Otro rayo dejó ciega a Felicitas. Fue a dar en la sartén donde hervía el aceite y además de dejarla sin vista, mató al perro que estaba a su lado.
Cuando éramos pequeños y veníamos a ver a la abuela, si había una tarde de cielo amenazante, nos metía en el coche, el único lugar seguro, hasta que el peligro pasaba de largo. Qué pena no recordar nada de aquellos minutos con mis hermanos en el asiento trasero de un Seiscientos o un Simca mil mientras fuera se desataba la furia de los elementos y la abuela, seguramente , nos vigilaba desde la ventana de su alcoba riéndose de nuestros miedos, aunque ella siempre advertía que los humanos no podíamos hace nada contra la naturaleza, más que cuidarla y temerla.

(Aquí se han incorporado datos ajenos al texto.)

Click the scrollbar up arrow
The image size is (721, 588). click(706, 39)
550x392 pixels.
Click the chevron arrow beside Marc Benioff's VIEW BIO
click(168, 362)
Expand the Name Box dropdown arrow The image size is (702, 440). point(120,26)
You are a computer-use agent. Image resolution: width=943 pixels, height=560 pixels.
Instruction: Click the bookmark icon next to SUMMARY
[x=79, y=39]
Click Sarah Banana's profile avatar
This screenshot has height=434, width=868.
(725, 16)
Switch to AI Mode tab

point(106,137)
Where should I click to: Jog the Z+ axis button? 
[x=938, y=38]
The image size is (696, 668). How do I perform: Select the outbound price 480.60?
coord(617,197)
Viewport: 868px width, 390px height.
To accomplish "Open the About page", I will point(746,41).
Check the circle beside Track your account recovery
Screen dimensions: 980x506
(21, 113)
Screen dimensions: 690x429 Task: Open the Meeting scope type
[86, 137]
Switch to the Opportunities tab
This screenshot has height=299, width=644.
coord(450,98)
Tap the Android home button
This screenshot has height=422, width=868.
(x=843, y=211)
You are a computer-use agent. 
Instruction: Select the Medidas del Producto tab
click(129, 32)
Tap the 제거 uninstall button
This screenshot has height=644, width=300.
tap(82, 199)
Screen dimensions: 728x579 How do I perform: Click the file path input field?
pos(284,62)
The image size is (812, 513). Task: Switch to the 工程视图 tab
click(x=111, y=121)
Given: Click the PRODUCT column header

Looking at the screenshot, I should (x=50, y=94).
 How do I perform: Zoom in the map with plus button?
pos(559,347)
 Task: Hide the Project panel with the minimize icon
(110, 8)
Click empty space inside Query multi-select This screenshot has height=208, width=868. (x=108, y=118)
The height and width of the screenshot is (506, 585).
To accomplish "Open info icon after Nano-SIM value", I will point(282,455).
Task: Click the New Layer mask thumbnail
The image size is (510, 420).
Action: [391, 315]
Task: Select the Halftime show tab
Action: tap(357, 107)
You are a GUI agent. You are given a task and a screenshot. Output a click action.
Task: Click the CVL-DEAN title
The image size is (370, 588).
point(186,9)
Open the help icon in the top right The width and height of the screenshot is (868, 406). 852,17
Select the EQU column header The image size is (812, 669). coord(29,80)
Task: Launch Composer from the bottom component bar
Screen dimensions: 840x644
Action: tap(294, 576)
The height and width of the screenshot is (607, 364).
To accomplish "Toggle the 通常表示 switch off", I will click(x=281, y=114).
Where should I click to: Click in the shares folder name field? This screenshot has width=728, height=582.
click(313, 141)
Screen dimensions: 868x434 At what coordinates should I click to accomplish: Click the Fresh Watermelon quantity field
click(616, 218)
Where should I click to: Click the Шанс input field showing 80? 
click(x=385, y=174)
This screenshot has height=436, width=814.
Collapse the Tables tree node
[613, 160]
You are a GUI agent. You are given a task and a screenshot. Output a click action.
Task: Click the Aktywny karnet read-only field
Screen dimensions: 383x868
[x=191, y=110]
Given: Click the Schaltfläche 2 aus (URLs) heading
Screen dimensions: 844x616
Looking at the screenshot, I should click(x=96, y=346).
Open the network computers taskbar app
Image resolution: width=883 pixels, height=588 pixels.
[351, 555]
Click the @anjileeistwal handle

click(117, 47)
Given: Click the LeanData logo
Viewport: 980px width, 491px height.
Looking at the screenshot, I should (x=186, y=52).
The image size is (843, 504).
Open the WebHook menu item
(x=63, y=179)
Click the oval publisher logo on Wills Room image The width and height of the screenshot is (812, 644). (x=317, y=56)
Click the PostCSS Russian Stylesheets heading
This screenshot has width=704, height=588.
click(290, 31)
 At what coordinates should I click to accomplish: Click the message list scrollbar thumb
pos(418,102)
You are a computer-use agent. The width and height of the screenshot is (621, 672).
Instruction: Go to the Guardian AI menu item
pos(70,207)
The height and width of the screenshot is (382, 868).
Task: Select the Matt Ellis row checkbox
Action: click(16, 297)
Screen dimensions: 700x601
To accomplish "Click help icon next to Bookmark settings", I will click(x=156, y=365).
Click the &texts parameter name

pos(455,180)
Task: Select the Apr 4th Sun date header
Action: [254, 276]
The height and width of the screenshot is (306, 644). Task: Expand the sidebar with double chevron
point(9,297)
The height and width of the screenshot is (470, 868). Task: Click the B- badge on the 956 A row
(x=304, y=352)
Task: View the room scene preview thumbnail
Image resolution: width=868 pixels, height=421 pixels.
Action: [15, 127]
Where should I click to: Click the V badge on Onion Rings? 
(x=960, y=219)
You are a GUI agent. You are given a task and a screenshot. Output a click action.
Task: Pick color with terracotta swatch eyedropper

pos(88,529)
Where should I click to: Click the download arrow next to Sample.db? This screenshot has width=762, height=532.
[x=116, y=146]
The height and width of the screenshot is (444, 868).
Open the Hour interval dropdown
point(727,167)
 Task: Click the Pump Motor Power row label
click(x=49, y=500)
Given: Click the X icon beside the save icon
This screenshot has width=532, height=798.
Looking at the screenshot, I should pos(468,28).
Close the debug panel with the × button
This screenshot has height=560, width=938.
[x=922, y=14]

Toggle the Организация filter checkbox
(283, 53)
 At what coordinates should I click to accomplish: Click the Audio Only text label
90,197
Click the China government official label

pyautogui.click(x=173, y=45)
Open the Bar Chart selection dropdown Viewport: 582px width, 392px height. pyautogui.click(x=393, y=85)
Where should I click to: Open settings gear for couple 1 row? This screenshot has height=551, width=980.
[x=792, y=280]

Ella ya no está, pero tengo a mamá y sus historias de tormentas eléctricas, que aún duran un rato. Después vendrán las de miedo, como la de aquella niña que llevando el ganado a la sierra, se perdió en la niebla, una de esas que convierte el mundo y el monte en un lugar indefinido. No supo regresar. La buscaron durante días, a ella y a las vacas, que serían el sustento de los demás. No sé si encontraron a los animales, pero mamá recuerda con terror infantil que de la niña sólo aparecieron los piececitos metidos en los zuecos.
La leña crepita y recuerdo que la abuela siempre me decía que el invierno era la mejor estación del año porque se dejaba el trabajo en el campo y empezaban las tardes de lareira y cuentos. Bienvenidos sean.